Conjunto de tarefas >>
• 1. Responda com base no texto sobre o movimento de pacientes com fibromialgia:
(a) Quais funções o texto atribui a Jaqueline Moreira?
(b) Que atividades o grupo incentiva além das conversas?
(c) Quais demandas dos pacientes para a rede de atendimento o texto cita?
• 2. No texto sobre o movimento de pacientes com fibromialgia, reescreva o trecho que vai de "Outra questão levantada" até "garantam tratamento adequado.", inclusive, trocando "medicamentos" por "remédios".

Documento de origem >>
┄┄┄┄┄┄

GRNEWS TV: Fibromialgia ganha voz e apoio coletivo em movimento de pacientes de Pará de Minas

Durante participação no videocast Papo com Geraldo Rodrigues, apresentado de segunda a sexta-feira, a partir das 13 horas, pelo canal GRNEWS no YouTube, Conceição Cruz, idealizadora, Sônia Cruz, idealizadora e Coordenadora e Jaqueline Moreira, psicóloga, psicanalista e integrante, falaram sobre o Movimento Mulheres de Fibro de Pará de Minas que celebra um ano com muitos desafios a serem superados.

Conscientização transforma dor em mobilização
Ao longo dos anos, pacientes com fibromialgia têm conquistado mais espaço para falar sobre uma condição ainda cercada de dúvidas. Em Pará de Minas, a criação de um movimento organizado ajudou a ampliar o debate público sobre a doença e a fortalecer a conscientização dentro das próprias famílias.

A fibromialgia afeta principalmente mulheres e provoca dores crônicas que muitas vezes não aparecem em exames. Por isso, durante muito tempo, quem convivia com os sintomas enfrentava desconfiança e até julgamentos. Com a mobilização do grupo, a realidade começou a mudar. Hoje, familiares participam das reuniões e compartilham experiências, demonstrando maior compreensão sobre o impacto da doença na rotina de quem sofre com as dores.

Espaço de fala ajuda a enfrentar o isolamento
Um dos principais avanços apontados pelas integrantes do movimento é a criação de um ambiente onde pacientes podem falar abertamente sobre suas experiências. A possibilidade de compartilhar sentimentos e dificuldades ajuda a reduzir a sensação de solidão que muitas pessoas enfrentam ao conviver com a fibromialgia.

Além das conversas, o grupo também incentiva atividades que valorizam outras dimensões da vida, como arte, música, encontros sociais e práticas físicas adaptadas. Essas iniciativas estimulam o autocuidado e reforçam a ideia de que a doença não define a identidade das pessoas.

Apoio social e desafios na saúde pública
Mesmo com avanços na conscientização, pacientes ainda cobram melhorias na rede de atendimento. Entre as demandas estão a capacitação de profissionais da saúde para lidar com dores crônicas e o cumprimento das leis que garantem direitos às pessoas com fibromialgia.

Outra questão levantada pelo movimento envolve o acesso a medicamentos prescritos por médicos, que nem sempre estão disponíveis na rede pública. Para os pacientes, o reconhecimento da doença precisa vir acompanhado de políticas públicas efetivas que garantam tratamento adequado.

Viver apesar da dor
Para quem convive com a fibromialgia, o maior objetivo é manter qualidade de vida. A mobilização coletiva tem mostrado que informação, acolhimento e apoio social são ferramentas essenciais para enfrentar a dor e seguir em frente.

┄┄┄┄┄┄

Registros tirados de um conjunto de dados
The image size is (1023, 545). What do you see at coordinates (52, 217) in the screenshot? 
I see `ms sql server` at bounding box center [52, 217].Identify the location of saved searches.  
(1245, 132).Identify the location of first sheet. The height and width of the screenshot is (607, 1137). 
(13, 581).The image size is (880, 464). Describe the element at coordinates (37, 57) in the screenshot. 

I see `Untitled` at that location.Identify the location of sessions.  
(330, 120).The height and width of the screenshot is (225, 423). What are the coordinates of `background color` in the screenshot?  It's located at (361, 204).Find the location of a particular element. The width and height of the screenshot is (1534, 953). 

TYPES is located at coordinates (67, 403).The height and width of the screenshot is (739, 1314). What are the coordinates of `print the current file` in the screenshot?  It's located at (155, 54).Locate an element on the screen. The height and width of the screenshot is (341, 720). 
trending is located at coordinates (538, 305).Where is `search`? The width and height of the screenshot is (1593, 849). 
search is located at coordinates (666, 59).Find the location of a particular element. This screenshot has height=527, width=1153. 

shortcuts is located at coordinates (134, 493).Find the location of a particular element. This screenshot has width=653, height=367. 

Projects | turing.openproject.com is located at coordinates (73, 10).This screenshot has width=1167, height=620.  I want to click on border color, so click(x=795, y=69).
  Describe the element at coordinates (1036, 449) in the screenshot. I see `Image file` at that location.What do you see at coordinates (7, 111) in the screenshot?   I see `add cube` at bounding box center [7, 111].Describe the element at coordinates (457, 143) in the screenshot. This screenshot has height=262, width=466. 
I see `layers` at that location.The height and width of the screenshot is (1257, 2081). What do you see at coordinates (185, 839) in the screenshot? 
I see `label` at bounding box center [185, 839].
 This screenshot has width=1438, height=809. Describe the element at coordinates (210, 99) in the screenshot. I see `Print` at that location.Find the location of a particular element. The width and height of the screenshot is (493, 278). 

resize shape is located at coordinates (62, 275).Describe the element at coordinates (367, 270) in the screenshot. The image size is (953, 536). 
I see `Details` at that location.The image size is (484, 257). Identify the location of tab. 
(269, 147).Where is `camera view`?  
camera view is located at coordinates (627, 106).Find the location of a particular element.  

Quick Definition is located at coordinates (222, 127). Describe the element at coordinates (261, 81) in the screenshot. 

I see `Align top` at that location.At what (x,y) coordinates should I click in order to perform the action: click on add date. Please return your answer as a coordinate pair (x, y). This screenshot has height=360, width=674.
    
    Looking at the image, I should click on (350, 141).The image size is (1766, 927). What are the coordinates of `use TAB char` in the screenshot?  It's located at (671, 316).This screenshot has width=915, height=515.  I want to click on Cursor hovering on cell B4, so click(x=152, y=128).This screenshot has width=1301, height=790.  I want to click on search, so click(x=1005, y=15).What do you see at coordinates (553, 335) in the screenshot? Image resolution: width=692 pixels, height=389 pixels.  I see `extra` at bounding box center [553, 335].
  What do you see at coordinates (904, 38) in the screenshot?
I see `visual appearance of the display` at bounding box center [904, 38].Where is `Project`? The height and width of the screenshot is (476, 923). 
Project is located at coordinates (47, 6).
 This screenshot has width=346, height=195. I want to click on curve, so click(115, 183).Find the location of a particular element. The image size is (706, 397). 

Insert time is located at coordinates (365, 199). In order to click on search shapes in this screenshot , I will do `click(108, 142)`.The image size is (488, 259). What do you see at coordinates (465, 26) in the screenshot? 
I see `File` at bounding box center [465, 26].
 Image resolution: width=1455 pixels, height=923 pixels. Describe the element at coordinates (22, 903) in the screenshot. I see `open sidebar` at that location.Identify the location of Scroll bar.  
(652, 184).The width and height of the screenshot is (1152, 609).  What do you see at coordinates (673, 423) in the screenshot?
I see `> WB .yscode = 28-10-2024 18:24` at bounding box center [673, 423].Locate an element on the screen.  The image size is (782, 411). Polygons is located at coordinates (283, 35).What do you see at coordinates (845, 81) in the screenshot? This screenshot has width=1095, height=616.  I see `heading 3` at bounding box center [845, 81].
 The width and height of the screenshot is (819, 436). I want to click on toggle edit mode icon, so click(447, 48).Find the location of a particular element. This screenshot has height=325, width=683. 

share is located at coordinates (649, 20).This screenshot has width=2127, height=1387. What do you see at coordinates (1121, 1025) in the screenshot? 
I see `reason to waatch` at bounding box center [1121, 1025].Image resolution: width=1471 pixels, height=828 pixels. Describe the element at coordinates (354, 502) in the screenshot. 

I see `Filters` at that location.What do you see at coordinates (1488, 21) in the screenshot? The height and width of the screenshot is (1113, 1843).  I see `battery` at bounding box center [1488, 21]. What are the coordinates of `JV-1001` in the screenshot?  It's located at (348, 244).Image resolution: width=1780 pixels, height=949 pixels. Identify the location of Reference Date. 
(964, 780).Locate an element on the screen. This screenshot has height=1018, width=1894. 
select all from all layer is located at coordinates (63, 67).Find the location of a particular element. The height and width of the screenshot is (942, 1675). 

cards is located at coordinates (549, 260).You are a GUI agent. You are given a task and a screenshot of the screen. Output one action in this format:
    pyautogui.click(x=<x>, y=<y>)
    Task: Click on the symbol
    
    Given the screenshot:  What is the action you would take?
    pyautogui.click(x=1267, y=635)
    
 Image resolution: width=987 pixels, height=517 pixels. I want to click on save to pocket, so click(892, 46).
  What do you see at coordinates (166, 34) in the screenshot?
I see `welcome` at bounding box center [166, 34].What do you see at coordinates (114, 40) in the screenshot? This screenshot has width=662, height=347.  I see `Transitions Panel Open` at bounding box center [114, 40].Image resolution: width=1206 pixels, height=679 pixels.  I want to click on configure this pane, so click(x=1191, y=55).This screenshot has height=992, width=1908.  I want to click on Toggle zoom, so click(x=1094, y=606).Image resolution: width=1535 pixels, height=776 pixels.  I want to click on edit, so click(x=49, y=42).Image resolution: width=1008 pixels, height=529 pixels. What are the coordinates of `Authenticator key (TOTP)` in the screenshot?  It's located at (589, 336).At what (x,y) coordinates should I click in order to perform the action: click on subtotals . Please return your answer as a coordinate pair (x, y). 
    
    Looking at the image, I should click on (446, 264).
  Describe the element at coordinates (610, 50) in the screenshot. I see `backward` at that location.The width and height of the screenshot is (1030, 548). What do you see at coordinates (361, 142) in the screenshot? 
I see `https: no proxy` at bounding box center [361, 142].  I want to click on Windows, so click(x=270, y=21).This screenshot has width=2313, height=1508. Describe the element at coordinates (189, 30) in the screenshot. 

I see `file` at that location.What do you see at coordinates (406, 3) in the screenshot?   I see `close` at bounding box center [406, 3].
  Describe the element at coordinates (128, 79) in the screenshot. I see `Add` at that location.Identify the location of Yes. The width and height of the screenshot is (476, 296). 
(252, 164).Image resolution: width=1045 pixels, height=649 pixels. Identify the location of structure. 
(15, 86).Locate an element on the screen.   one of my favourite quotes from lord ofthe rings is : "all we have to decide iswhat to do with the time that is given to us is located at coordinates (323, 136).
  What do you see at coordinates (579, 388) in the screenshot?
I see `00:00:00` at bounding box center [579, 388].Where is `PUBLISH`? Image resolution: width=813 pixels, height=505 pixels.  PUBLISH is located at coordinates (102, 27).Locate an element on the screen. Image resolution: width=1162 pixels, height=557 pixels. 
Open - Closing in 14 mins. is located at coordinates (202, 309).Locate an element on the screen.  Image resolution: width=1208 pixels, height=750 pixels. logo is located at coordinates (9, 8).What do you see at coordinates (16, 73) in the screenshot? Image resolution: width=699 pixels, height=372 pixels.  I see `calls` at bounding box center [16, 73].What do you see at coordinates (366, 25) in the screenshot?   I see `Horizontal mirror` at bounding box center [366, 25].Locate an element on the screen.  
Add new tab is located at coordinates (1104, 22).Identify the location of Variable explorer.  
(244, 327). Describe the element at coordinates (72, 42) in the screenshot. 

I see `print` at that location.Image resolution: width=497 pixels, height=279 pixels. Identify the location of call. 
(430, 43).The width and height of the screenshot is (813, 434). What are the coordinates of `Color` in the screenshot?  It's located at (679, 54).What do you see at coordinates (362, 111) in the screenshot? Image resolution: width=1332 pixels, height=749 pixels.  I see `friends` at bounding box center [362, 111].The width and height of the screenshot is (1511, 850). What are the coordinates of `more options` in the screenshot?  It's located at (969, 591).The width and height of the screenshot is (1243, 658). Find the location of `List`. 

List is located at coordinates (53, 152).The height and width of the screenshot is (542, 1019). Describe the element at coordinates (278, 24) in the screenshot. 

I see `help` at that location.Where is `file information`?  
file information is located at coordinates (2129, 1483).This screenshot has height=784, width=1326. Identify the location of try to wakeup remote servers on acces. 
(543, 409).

┄┄┄┄┄┄

Respostas >>
• 1.
(a) Psicóloga, psicanalista e integrante do movimento.
(b) Arte, música, encontros sociais e práticas físicas adaptadas.
(c) A capacitação de profissionais da saúde para lidar com dores crônicas e o cumprimento das leis que garantem direitos às pessoas com fibromialgia.

• 2.
Outra questão levantada pelo movimento envolve o acesso a remédios prescritos por médicos, que nem sempre estão disponíveis na rede pública. Para os pacientes, o reconhecimento da doença precisa vir acompanhado de políticas públicas efetivas que garantam tratamento adequado.